**Action item**: Reproduce the complete set of records, exactly as they appear.

(Dataset records)
"""
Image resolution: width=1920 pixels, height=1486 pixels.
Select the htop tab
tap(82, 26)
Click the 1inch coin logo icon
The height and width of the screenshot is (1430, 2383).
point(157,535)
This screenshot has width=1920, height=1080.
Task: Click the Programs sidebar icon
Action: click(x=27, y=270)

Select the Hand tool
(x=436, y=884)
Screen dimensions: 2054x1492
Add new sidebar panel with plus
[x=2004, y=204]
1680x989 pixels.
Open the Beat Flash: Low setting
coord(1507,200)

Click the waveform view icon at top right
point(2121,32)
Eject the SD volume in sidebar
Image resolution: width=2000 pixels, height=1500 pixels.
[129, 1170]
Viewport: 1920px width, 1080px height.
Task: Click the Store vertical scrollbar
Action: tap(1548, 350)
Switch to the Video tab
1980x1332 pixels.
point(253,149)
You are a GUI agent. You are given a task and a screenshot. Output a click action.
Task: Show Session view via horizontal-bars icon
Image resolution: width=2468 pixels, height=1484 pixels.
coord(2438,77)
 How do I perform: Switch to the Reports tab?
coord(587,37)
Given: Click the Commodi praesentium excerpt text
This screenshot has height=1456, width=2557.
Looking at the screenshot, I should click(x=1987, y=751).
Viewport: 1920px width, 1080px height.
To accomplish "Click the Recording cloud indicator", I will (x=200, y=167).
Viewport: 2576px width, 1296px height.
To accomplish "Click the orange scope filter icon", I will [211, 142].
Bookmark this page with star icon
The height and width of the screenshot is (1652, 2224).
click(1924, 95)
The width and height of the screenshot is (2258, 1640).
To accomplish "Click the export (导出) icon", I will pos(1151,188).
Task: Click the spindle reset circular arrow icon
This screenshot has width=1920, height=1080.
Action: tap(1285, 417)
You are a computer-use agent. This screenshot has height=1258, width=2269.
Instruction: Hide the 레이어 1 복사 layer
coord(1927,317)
"""
**Answer section**:
Image resolution: width=1920 pixels, height=1486 pixels.
Select the htop tab
tap(82, 26)
Click the 1inch coin logo icon
The height and width of the screenshot is (1430, 2383).
point(157,535)
This screenshot has width=1920, height=1080.
Task: Click the Programs sidebar icon
Action: click(x=27, y=270)

Select the Hand tool
(x=436, y=884)
Screen dimensions: 2054x1492
Add new sidebar panel with plus
[x=2004, y=204]
1680x989 pixels.
Open the Beat Flash: Low setting
coord(1507,200)

Click the waveform view icon at top right
point(2121,32)
Eject the SD volume in sidebar
Image resolution: width=2000 pixels, height=1500 pixels.
[129, 1170]
Viewport: 1920px width, 1080px height.
Task: Click the Store vertical scrollbar
Action: tap(1548, 350)
Switch to the Video tab
1980x1332 pixels.
point(253,149)
You are a GUI agent. You are given a task and a screenshot. Output a click action.
Task: Show Session view via horizontal-bars icon
Image resolution: width=2468 pixels, height=1484 pixels.
coord(2438,77)
 How do I perform: Switch to the Reports tab?
coord(587,37)
Given: Click the Commodi praesentium excerpt text
This screenshot has height=1456, width=2557.
Looking at the screenshot, I should click(x=1987, y=751).
Viewport: 1920px width, 1080px height.
To accomplish "Click the Recording cloud indicator", I will (x=200, y=167).
Viewport: 2576px width, 1296px height.
To accomplish "Click the orange scope filter icon", I will [211, 142].
Bookmark this page with star icon
The height and width of the screenshot is (1652, 2224).
click(1924, 95)
The width and height of the screenshot is (2258, 1640).
To accomplish "Click the export (导出) icon", I will pos(1151,188).
Task: Click the spindle reset circular arrow icon
This screenshot has width=1920, height=1080.
Action: tap(1285, 417)
You are a computer-use agent. This screenshot has height=1258, width=2269.
Instruction: Hide the 레이어 1 복사 layer
coord(1927,317)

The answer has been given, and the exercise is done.